La nouveauté viendrait plutôt d’une accélération forte concernant les regards portés entre prof et élèves ; regards nouveaux pour les uns et les autres ; la préoccupation s’appesantit davantage sur les questions de motivation (sens du projet, désir continué), de mobilisation (comment faire concourir les dispositions intellectuelles ?), de considération ( prise en compte de l’inconscient, pour aller au delà des jugements, des comparaisons, des punitions). De plus, nous, enseignants, avons appris à reconnaître l’importance des réseaux de co-éducation (parents bien sûr, mais aussi équipe de soins, milieux associatifs, etc.) après avoir été tentés de les négliger. Il nous a donc fallu sortir un peu de l’angle stricto disciplinaire, et faire avec des élèves qui n’ont pas intériorisé les postures de la scolarité, ce qui bouscule assez rudement nos habitudes. Le LNC accentue fortement le devenir-éducateur du métier d’enseignant, et de ce point de vue, je réaffirme la force de la philosophie du GFEN dans ce lieu : la construction des savoirs est aussi une construction de la personnalité singulière et sociale. Une formule désormais répandue a pu résumer l’ensemble de ces déplacements : considérer l’élève comme une personne, concrète, forte de tout son parcours et de ses ambivalences. A quoi il faudrait ajouter tout de même : l’enseignant en mouvement est aussi une personne concrète, qui est mise là à rude école…

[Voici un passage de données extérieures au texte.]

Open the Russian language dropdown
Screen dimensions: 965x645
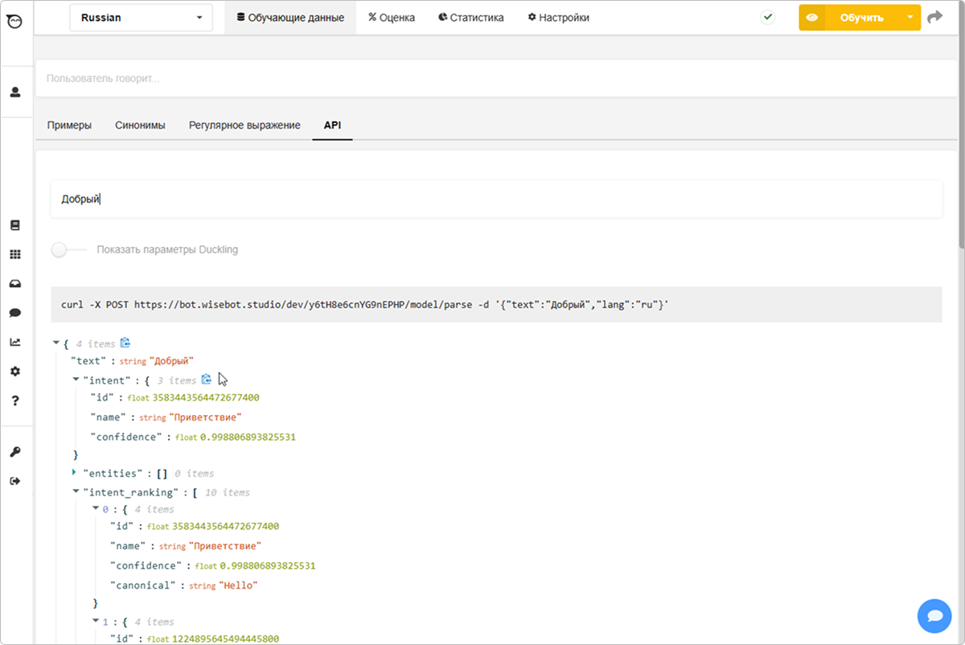141,18
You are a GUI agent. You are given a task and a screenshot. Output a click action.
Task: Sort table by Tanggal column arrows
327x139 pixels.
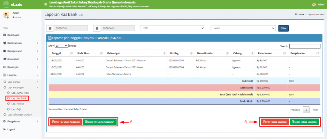[x=71, y=53]
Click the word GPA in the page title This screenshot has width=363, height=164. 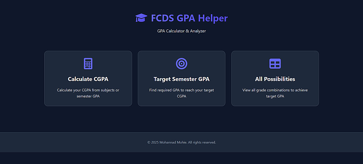[185, 18]
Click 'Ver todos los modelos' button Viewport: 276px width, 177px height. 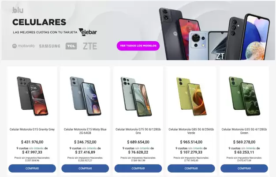tap(138, 46)
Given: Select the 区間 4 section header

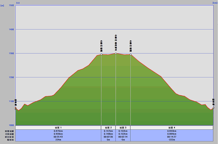Looking at the screenshot, I should (172, 127).
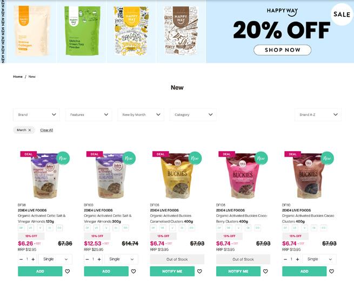Add DF98 almonds 120g to wishlist heart
The width and height of the screenshot is (354, 285).
click(x=67, y=272)
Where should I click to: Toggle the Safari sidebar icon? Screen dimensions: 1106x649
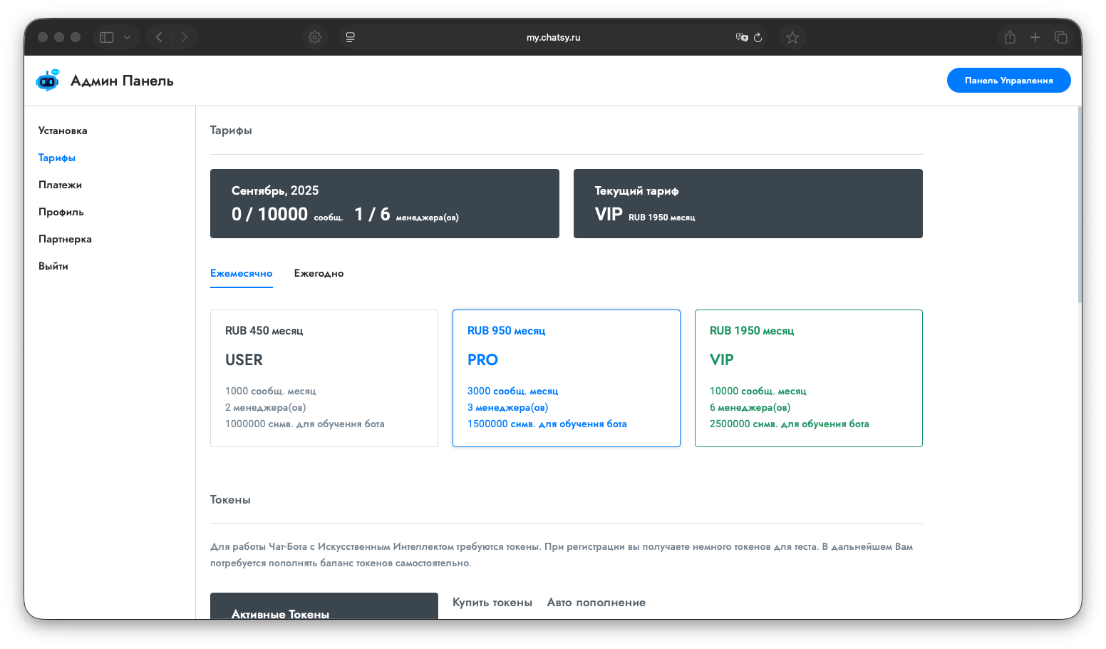click(x=107, y=37)
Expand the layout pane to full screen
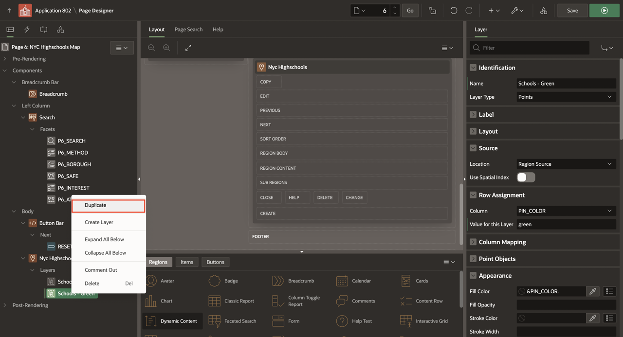Viewport: 623px width, 337px height. 188,48
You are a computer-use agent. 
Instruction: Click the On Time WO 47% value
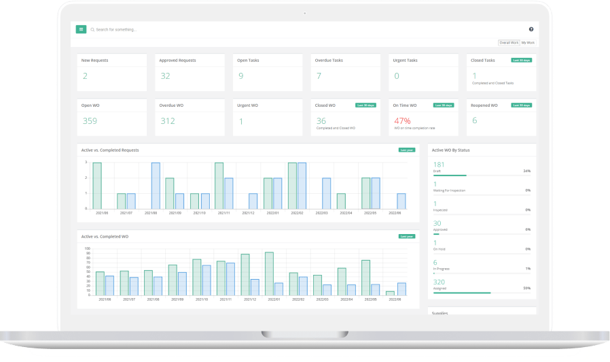point(401,120)
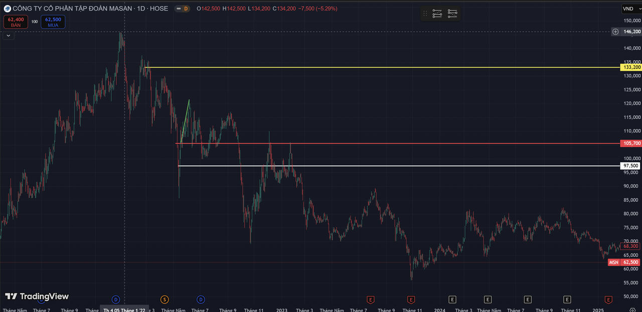Select the red 105,700 price label
The height and width of the screenshot is (312, 642).
point(630,143)
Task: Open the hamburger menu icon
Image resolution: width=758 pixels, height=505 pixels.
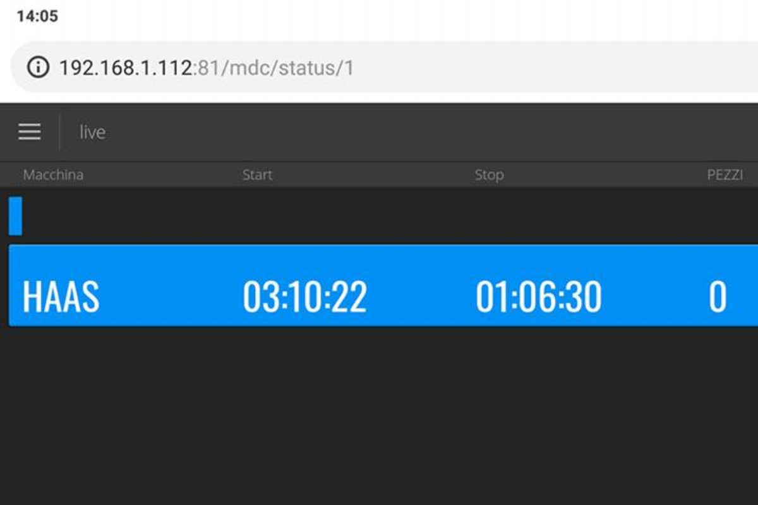Action: 29,132
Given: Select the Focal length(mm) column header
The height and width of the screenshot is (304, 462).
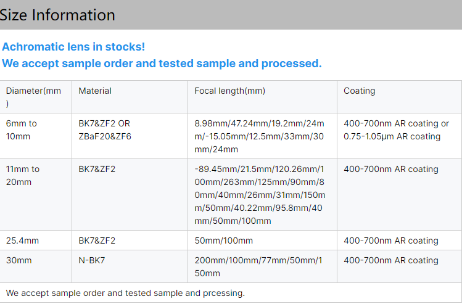Looking at the screenshot, I should tap(229, 91).
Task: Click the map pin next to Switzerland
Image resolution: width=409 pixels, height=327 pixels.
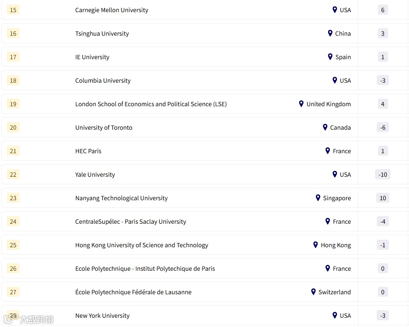Action: (x=313, y=292)
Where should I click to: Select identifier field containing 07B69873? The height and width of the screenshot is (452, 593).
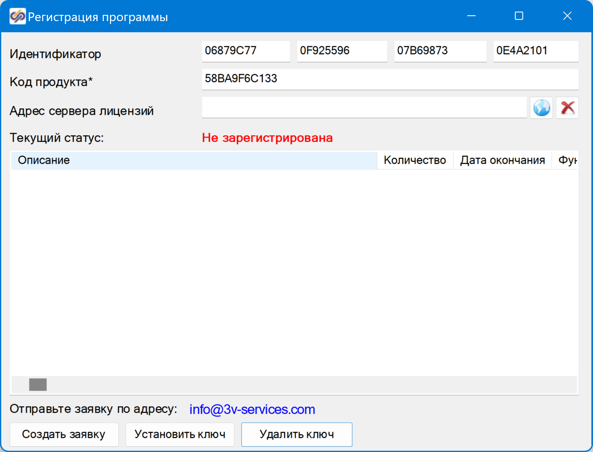pyautogui.click(x=440, y=51)

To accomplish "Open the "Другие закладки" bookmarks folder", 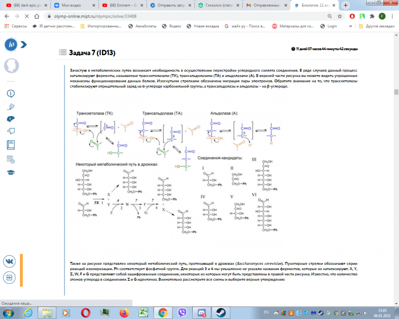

Par contre, s’il faut parler d’un mouvement notable et problématique, je dirais qu’il s’agit de l’importance accordée à l’examen, et du temps qu’il faut y consacrer. Certes, la demande est là, et les études supérieures sont envisagées. Pourtant chacun sent bien que le rappel systématique du bac crée un stress délétère, et qu’au delà du discours explicite, il y a une attente très forte de sens, d’intégration, de personnalisation, au double sens psychologique et juridique. La négociation entre toutes ces exigences est un exercice délicat et inévitable. Le LNC repose avec force une question trop souvent mise sous le boisseau, et pourtant essentielle : que signifie donc éduquer aujourd’hui ? Espérons et luttons pour que ces expérimentations ouvrent des questions et des débats publics sur ce sujet.